Regulus sentit Severus prendre place à ses côtés et l'entrainer malgré les protestations du 5ème année. Une fois de plus, il ne dit rien. A un moment, on lui permit de s'asseoir. Ses larmes coulaient déjà depuis un moment mais il s'en fichait. Il mit sa tête contre ses genoux pour se cacher et y enfouit sa tête comme pour se protéger.

-Je sais ce que je fais, grinça encore la voix de Severus.

-Moi aussi ! s'indigna Barty qui les avait suivis.

-Oh vraiment ? Alors pourquoi tu n'es pas déjà en train d'aller chercher son frère ?

Son frère ? Sirius allait venir ? Regulus repensa alors aux mots d'Erd. Sirius dégageait une odeur de mort et il n'avait pas envie de penser à ce que cela voulait dire. Il entendit Severus et Barty continuer à se prendre la tête puis le 5ème année quitta la pièce où ils s'étaient installés.
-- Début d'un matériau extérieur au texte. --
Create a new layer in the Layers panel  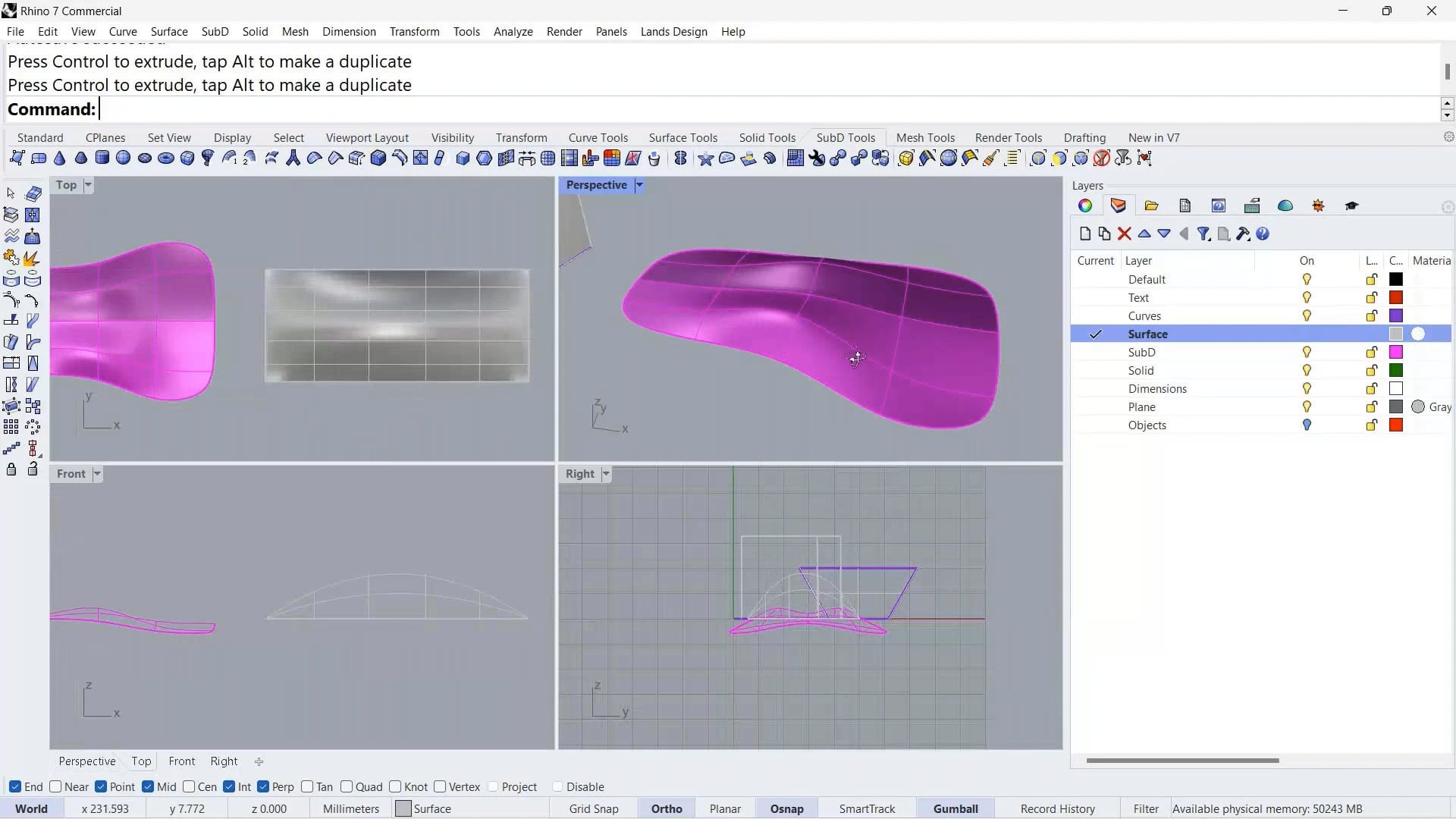[x=1085, y=234]
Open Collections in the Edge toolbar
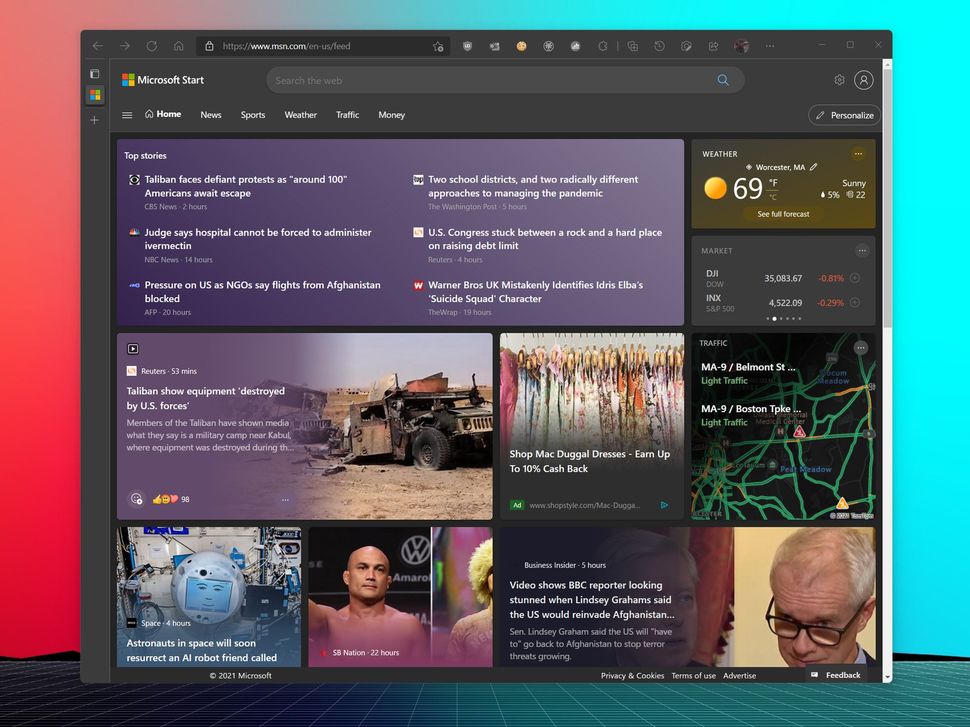Image resolution: width=970 pixels, height=727 pixels. (633, 46)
Il se demandait bien pourquoi les deux Serpentard étaient incapables de s'entendre.

-L'extrait est sur ton histoire, pas vrai ? lui demanda maladroitement le 7ème année lorsque Barty fut parti.

Regulus n'osa pas le regarder et encore moins répondre directement.

-Tout-Tout-Tout le m-monde va finir par-par s-savoir, tenta-t-il de répondre au bout d'un moment. Ils v-vont me dé-dévisager et parler-parler de moi…

Regulus essaya de poursuivre mais il bégayait tant qu'il finit par se taire, essuyant rageusement ses larmes.

-Je suis désolé, soupira Severus en s'agenouillant devant lui. Je savais comment il était, mais je n'ai jamais rien fait… J'ignorais le réel cauchemar que tu vivais…

Regulus détourna le regard. Il ne voyait pas l'intérêt de répondre.

La porte s'ouvrit d'un coup et Sirius apparut, la respiration haletante et les cheveux en désordre. Quelques secondes plus tard, Barty fit de nouveau son apparition et tout le monde se jeta des regards indécis. Finalement, Sirius alla prendre son frère dans ses bras.

-Pourquoi il a fait ça ? sanglota Regulus contre lui.

-Je ne sais pas, fut tout ce qu'il put répondre.